Specifically, power component 5 includes driving motor 51 and paddle 52, and driving motor 51 is connected in the tip of branch 4, and paddle 52 is connected in driving motor 51's output, and driving motor 51 is through the battery of electric connection in organism 1 in order to provide the rotary power of paddle 52 to the drive unmanned aerial vehicle flies.
Example 2:
as shown in fig. 1 and fig. 6, in combination with the technical solution of embodiment 1, in this embodiment, a plurality of arch holes 81 for clamping and positioning the support rod 4 are provided on two sides of the clamping piece 8 of the unmanned aerial vehicle, so as to clamp and position the folded or unfolded support rod 4 through the arch holes 81, thereby avoiding the problem of shaking of the support rod 4 in the unfolded state or the folded state, and improving the stability of the power assembly 5 on the support rod 4; specifically, the plurality of hinged frames 7 can limit the supporting rods 4 by arranging one clamping piece 8, and as the folding assembly 6 is connected to the gear set 9 on the hinged frames 7, other supporting rods 4 can be fixed under the action of the folding assembly 6 when any one supporting rod 4 of the 8 supporting rods 4 is fixed; simultaneously, for the stability of coordinating power component 5, two fastener 8 of lock joint on symmetrical articulated frame 7 that can respond to carry out two-way chucking through two fastener 8 to unmanned aerial vehicle's branch 4, effectual stability to power component 5 further promotes.
Example 3:
as shown in fig. 7, in combination with the technical solutions of embodiment 1 and embodiment 2, in this embodiment, the teeth 60 of the first set of toothed bars 61 and the second set of toothed bars 62 include a first tooth 601 and a second tooth 602, and the first tooth 601 and the second tooth 602 are oppositely disposed, so as to improve the transmission efficiency of the first set of toothed bars 61 and the second set of toothed bars 62 with the central gear 63 and the transmission gear 92 by the opposite disposition, and the spatial arrangement of the first set of toothed bars 61 and the second set of toothed bars 62 in the arm 3 can be optimized, thereby effectively reducing the volume of the folding assembly 6 and improving the flexibility of the folding assembly 6; meanwhile, the end of the hinge frame 7 is further provided with a through hole 71 for the first set of rack bars 61 and the second set of rack bars 62 to pass through when the strut 4 is folded in the process of linear motion, so as to improve the linear motion stroke of the first set of rack bars 61 and the second set of rack bars 62.
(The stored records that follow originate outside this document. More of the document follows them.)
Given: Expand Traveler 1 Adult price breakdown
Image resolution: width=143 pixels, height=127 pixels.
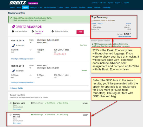Looking at the screenshot, I should pos(97,24).
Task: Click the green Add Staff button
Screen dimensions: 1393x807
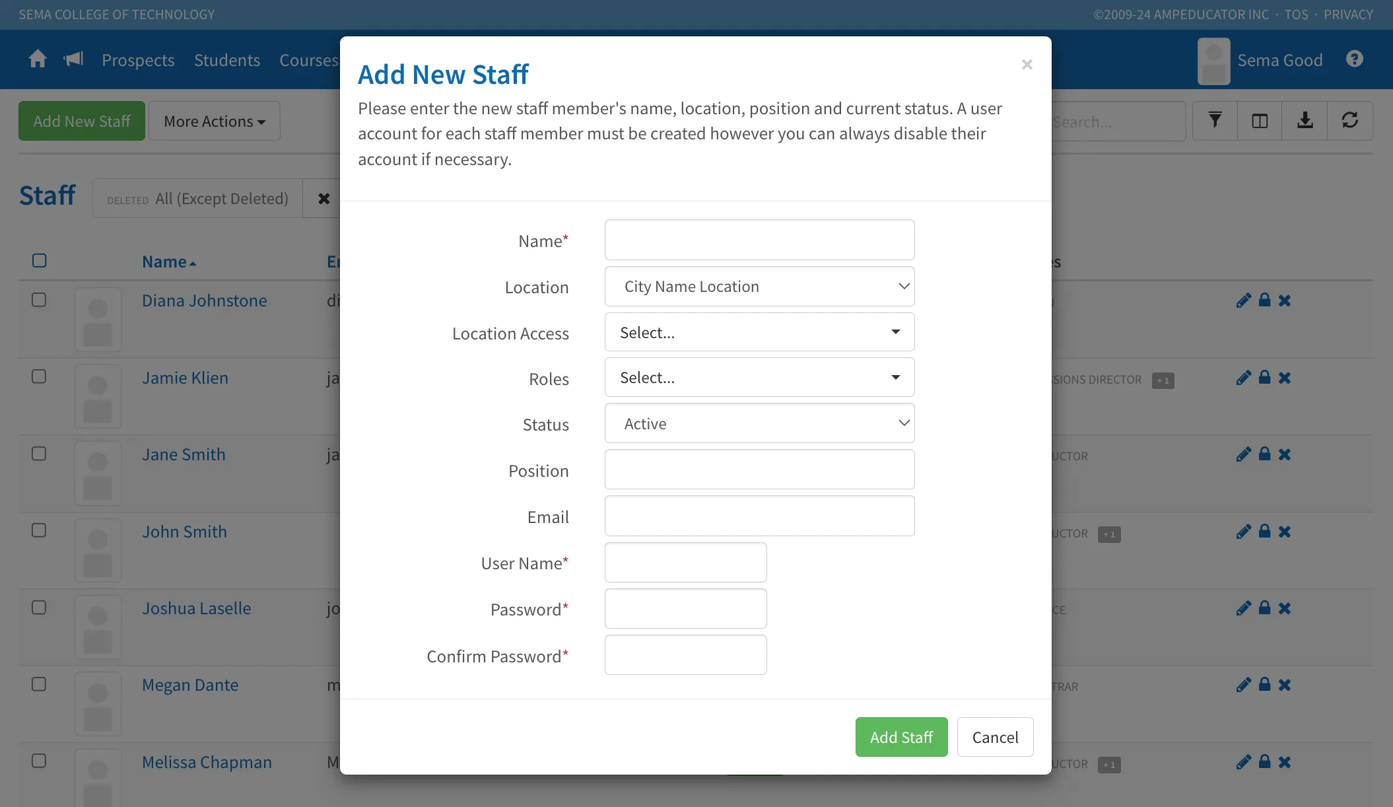Action: (x=901, y=737)
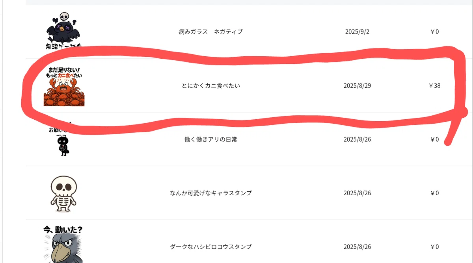Select the date in the shoebill sticker row
The height and width of the screenshot is (263, 473).
point(357,247)
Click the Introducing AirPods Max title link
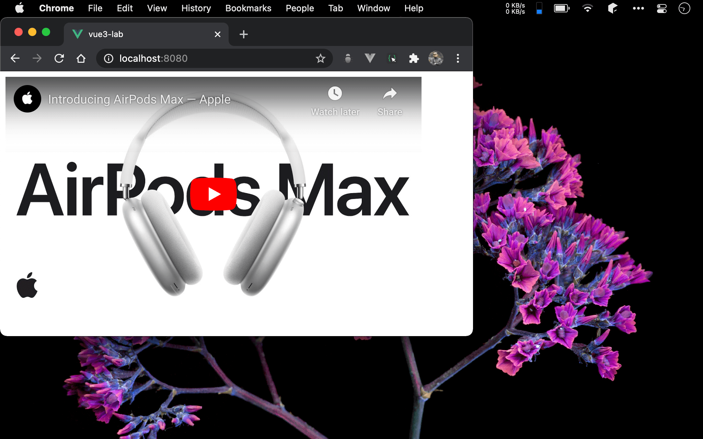The width and height of the screenshot is (703, 439). 139,99
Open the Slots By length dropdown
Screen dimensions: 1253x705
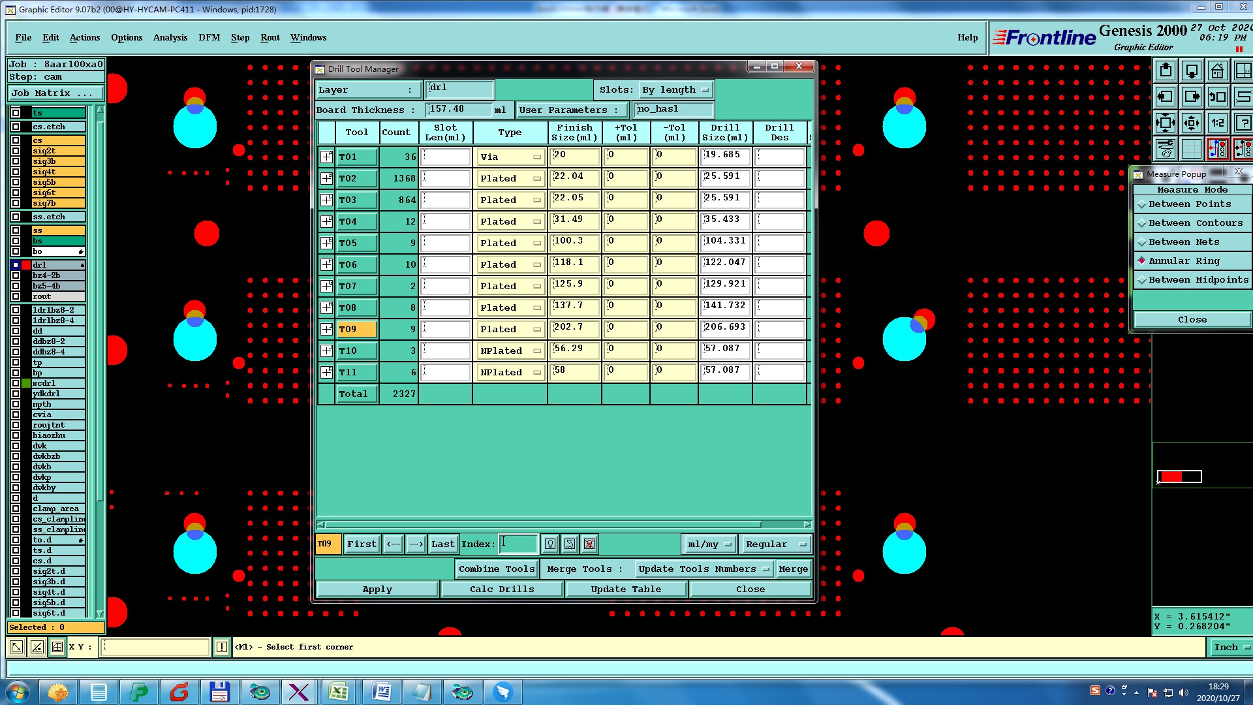click(x=676, y=90)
The above description is only for the preferred embodiment of the present invention, and is not intended to limit the present invention in any way. The technical solution of the present invention can be used by anyone skilled in the art to make many possible variations and modifications to the technical solution of the present invention without departing from the scope of the technical solution of the present invention, or to modify equivalent embodiments with equivalent variations. Therefore, any modification, equivalent change and modification of the above embodiments according to the present invention are all within the protection scope of the present invention.